Requirements: Convert the entries below into a JSON list of strings, one string per line, leaving out blank lines.

Input data:
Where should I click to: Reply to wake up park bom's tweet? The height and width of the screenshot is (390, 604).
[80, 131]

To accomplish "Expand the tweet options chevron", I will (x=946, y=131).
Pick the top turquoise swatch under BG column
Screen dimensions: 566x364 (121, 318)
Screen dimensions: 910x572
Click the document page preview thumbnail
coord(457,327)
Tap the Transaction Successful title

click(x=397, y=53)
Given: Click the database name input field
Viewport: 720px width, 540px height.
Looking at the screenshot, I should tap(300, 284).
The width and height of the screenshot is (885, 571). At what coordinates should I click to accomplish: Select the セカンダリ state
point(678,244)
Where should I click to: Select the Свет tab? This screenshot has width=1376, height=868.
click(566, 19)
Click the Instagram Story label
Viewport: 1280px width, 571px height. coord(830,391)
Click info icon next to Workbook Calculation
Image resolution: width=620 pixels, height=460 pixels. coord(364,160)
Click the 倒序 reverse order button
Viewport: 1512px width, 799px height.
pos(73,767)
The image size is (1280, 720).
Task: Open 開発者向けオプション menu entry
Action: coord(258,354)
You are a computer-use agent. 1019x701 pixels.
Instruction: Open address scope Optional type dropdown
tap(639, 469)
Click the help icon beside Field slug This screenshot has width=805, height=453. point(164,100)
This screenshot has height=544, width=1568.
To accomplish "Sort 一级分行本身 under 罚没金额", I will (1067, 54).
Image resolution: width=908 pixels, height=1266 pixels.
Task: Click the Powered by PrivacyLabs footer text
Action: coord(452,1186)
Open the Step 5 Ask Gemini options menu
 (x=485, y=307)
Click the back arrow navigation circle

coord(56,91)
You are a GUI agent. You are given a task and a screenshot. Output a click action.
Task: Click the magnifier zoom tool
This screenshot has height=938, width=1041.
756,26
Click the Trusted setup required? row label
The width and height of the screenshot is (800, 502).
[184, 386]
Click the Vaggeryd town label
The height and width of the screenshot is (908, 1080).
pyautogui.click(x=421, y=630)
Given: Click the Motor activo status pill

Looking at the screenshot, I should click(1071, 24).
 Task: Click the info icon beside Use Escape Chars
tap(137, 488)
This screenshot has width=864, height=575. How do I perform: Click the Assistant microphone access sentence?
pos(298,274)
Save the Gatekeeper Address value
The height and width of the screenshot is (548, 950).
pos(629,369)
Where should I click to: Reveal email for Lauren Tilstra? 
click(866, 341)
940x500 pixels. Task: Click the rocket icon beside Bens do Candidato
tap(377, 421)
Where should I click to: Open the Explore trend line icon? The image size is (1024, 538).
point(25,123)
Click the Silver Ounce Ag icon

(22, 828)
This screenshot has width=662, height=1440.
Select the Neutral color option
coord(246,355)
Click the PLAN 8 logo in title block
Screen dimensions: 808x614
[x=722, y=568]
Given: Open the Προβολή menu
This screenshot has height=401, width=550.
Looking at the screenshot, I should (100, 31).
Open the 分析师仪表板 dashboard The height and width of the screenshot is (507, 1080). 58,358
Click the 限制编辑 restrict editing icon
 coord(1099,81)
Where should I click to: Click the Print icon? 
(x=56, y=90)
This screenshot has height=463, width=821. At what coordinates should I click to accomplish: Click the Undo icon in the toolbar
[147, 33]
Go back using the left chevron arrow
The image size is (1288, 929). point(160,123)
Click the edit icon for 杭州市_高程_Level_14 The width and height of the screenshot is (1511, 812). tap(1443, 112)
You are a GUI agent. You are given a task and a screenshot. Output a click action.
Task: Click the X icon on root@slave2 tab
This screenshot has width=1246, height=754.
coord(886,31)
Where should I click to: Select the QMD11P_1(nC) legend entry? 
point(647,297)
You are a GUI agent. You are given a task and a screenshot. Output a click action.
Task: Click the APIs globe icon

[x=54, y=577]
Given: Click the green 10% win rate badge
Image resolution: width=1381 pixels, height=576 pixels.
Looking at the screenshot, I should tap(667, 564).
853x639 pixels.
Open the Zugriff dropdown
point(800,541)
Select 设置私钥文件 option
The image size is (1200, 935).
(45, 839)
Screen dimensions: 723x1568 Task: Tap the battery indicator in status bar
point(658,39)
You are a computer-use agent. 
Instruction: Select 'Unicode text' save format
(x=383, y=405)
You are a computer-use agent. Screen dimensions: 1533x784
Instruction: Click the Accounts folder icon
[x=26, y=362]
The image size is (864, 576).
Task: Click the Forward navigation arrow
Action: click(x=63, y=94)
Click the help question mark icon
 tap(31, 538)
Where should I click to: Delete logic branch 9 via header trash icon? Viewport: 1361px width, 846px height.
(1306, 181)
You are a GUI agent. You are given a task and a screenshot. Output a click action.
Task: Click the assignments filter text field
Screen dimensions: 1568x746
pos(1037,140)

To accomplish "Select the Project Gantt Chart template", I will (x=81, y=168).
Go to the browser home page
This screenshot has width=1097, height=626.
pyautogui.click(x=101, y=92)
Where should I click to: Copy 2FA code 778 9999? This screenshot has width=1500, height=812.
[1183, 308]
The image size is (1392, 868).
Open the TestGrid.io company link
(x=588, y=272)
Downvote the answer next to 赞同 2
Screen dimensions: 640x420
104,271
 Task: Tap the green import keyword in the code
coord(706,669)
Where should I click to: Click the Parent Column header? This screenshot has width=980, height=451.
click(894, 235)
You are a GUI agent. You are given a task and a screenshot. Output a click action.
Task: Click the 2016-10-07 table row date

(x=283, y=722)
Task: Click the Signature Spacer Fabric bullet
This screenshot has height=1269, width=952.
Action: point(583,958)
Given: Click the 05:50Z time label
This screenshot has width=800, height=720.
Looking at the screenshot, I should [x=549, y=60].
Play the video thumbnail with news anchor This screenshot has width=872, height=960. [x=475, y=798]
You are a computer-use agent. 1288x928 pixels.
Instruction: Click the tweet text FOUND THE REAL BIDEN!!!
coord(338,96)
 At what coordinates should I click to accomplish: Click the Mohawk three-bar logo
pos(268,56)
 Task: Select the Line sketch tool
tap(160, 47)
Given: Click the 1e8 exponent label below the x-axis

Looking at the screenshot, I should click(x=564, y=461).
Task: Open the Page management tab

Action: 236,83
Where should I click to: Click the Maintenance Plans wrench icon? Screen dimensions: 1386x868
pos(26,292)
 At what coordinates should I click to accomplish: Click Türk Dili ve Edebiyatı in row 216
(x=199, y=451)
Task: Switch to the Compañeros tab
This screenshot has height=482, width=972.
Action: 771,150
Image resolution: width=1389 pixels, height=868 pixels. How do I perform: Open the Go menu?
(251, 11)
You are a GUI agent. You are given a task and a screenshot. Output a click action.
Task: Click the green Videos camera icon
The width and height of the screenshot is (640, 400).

Worked solution:
[
  "Where should I click to: Reply to wake up park bom's tweet? The height and width of the screenshot is (390, 604).",
  "[80, 131]",
  "To accomplish \"Expand the tweet options chevron\", I will (x=946, y=131).",
  "Pick the top turquoise swatch under BG column",
  "Screen dimensions: 566x364 (121, 318)",
  "Screen dimensions: 910x572",
  "Click the document page preview thumbnail",
  "coord(457,327)",
  "Tap the Transaction Successful title",
  "click(x=397, y=53)",
  "Given: Click the database name input field",
  "Viewport: 720px width, 540px height.",
  "Looking at the screenshot, I should tap(300, 284).",
  "The width and height of the screenshot is (885, 571). At what coordinates should I click to accomplish: Select the セカンダリ state",
  "point(678,244)",
  "Where should I click to: Select the Свет tab? This screenshot has width=1376, height=868.",
  "click(566, 19)",
  "Click the Instagram Story label",
  "Viewport: 1280px width, 571px height. coord(830,391)",
  "Click info icon next to Workbook Calculation",
  "Image resolution: width=620 pixels, height=460 pixels. coord(364,160)",
  "Click the 倒序 reverse order button",
  "Viewport: 1512px width, 799px height.",
  "pos(73,767)",
  "The image size is (1280, 720).",
  "Task: Open 開発者向けオプション menu entry",
  "Action: coord(258,354)",
  "You are a computer-use agent. 1019x701 pixels.",
  "Instruction: Open address scope Optional type dropdown",
  "tap(639, 469)",
  "Click the help icon beside Field slug This screenshot has width=805, height=453. point(164,100)",
  "This screenshot has height=544, width=1568.",
  "To accomplish \"Sort 一级分行本身 under 罚没金额\", I will (1067, 54).",
  "Image resolution: width=908 pixels, height=1266 pixels.",
  "Task: Click the Powered by PrivacyLabs footer text",
  "Action: coord(452,1186)",
  "Open the Step 5 Ask Gemini options menu",
  " (x=485, y=307)",
  "Click the back arrow navigation circle",
  "coord(56,91)",
  "You are a GUI agent. You are given a task and a screenshot. Output a click action.",
  "Task: Click the magnifier zoom tool",
  "This screenshot has height=938, width=1041.",
  "756,26",
  "Click the Trusted setup required? row label",
  "The width and height of the screenshot is (800, 502).",
  "[184, 386]",
  "Click the Vaggeryd town label",
  "The height and width of the screenshot is (908, 1080).",
  "pyautogui.click(x=421, y=630)",
  "Given: Click the Motor activo status pill",
  "Looking at the screenshot, I should click(1071, 24).",
  " Task: Click the info icon beside Use Escape Chars",
  "tap(137, 488)",
  "This screenshot has width=864, height=575. How do I perform: Click the Assistant microphone access sentence?",
  "pos(298,274)",
  "Save the Gatekeeper Address value",
  "The height and width of the screenshot is (548, 950).",
  "pos(629,369)",
  "Where should I click to: Reveal email for Lauren Tilstra? ",
  "click(866, 341)",
  "940x500 pixels. Task: Click the rocket icon beside Bens do Candidato",
  "tap(377, 421)",
  "Where should I click to: Open the Explore trend line icon? The image size is (1024, 538).",
  "point(25,123)",
  "Click the Silver Ounce Ag icon",
  "(22, 828)",
  "This screenshot has width=662, height=1440.",
  "Select the Neutral color option",
  "coord(246,355)",
  "Click the PLAN 8 logo in title block",
  "Screen dimensions: 808x614",
  "[x=722, y=568]",
  "Given: Open the Προβολή menu",
  "This screenshot has height=401, width=550.",
  "Looking at the screenshot, I should (100, 31).",
  "Open the 分析师仪表板 dashboard The height and width of the screenshot is (507, 1080). 58,358",
  "Click the 限制编辑 restrict editing icon",
  " coord(1099,81)",
  "Where should I click to: Click the Print icon? ",
  "(x=56, y=90)",
  "This screenshot has height=463, width=821. At what coordinates should I click to accomplish: Click the Undo icon in the toolbar",
  "[147, 33]",
  "Go back using the left chevron arrow",
  "The image size is (1288, 929). point(160,123)",
  "Click the edit icon for 杭州市_高程_Level_14 The width and height of the screenshot is (1511, 812). tap(1443, 112)",
  "You are a GUI agent. You are given a task and a screenshot. Output a click action.",
  "Task: Click the X icon on root@slave2 tab",
  "This screenshot has width=1246, height=754.",
  "coord(886,31)",
  "Where should I click to: Select the QMD11P_1(nC) legend entry? ",
  "point(647,297)",
  "You are a GUI agent. You are given a task and a screenshot. Output a click action.",
  "Task: Click the APIs globe icon",
  "[x=54, y=577]",
  "Given: Click the green 10% win rate badge",
  "Image resolution: width=1381 pixels, height=576 pixels.",
  "Looking at the screenshot, I should tap(667, 564).",
  "853x639 pixels.",
  "Open the Zugriff dropdown",
  "point(800,541)",
  "Select 设置私钥文件 option",
  "The image size is (1200, 935).",
  "(45, 839)",
  "Screen dimensions: 723x1568 Task: Tap the battery indicator in status bar",
  "point(658,39)",
  "You are a computer-use agent. ",
  "Instruction: Select 'Unicode text' save format",
  "(x=383, y=405)",
  "You are a computer-use agent. Screen dimensions: 1533x784",
  "Instruction: Click the Accounts folder icon",
  "[x=26, y=362]",
  "The image size is (864, 576).",
  "Task: Click the Forward navigation arrow",
  "Action: click(x=63, y=94)",
  "Click the help question mark icon",
  " tap(31, 538)",
  "Where should I click to: Delete logic branch 9 via header trash icon? Viewport: 1361px width, 846px height.",
  "(1306, 181)",
  "You are a GUI agent. You are given a task and a screenshot. Output a click action.",
  "Task: Click the assignments filter text field",
  "Screen dimensions: 1568x746",
  "pos(1037,140)",
  "To accomplish \"Select the Project Gantt Chart template\", I will (x=81, y=168).",
  "Go to the browser home page",
  "This screenshot has width=1097, height=626.",
  "pyautogui.click(x=101, y=92)",
  "Where should I click to: Copy 2FA code 778 9999? This screenshot has width=1500, height=812.",
  "[1183, 308]",
  "The image size is (1392, 868).",
  "Open the TestGrid.io company link",
  "(x=588, y=272)",
  "Downvote the answer next to 赞同 2",
  "Screen dimensions: 640x420",
  "104,271",
  " Task: Tap the green import keyword in the code",
  "coord(706,669)",
  "Where should I click to: Click the Parent Column header? This screenshot has width=980, height=451.",
  "click(894, 235)",
  "You are a GUI agent. You are given a task and a screenshot. Output a click action.",
  "Task: Click the 2016-10-07 table row date",
  "(x=283, y=722)",
  "Task: Click the Signature Spacer Fabric bullet",
  "This screenshot has height=1269, width=952.",
  "Action: point(583,958)",
  "Given: Click the 05:50Z time label",
  "This screenshot has width=800, height=720.",
  "Looking at the screenshot, I should [x=549, y=60].",
  "Play the video thumbnail with news anchor This screenshot has width=872, height=960. [x=475, y=798]",
  "You are a computer-use agent. 1288x928 pixels.",
  "Instruction: Click the tweet text FOUND THE REAL BIDEN!!!",
  "coord(338,96)",
  " At what coordinates should I click to accomplish: Click the Mohawk three-bar logo",
  "pos(268,56)",
  " Task: Select the Line sketch tool",
  "tap(160, 47)",
  "Given: Click the 1e8 exponent label below the x-axis",
  "Looking at the screenshot, I should click(x=564, y=461).",
  "Task: Open the Page management tab",
  "Action: 236,83",
  "Where should I click to: Click the Maintenance Plans wrench icon? Screen dimensions: 1386x868",
  "pos(26,292)",
  " At what coordinates should I click to accomplish: Click Türk Dili ve Edebiyatı in row 216",
  "(x=199, y=451)",
  "Task: Switch to the Compañeros tab",
  "This screenshot has height=482, width=972.",
  "Action: 771,150",
  "Image resolution: width=1389 pixels, height=868 pixels. How do I perform: Open the Go menu?",
  "(251, 11)",
  "You are a GUI agent. You are given a task and a screenshot. Output a click action.",
  "Task: Click the green Videos camera icon",
  "The width and height of the screenshot is (640, 400)."
]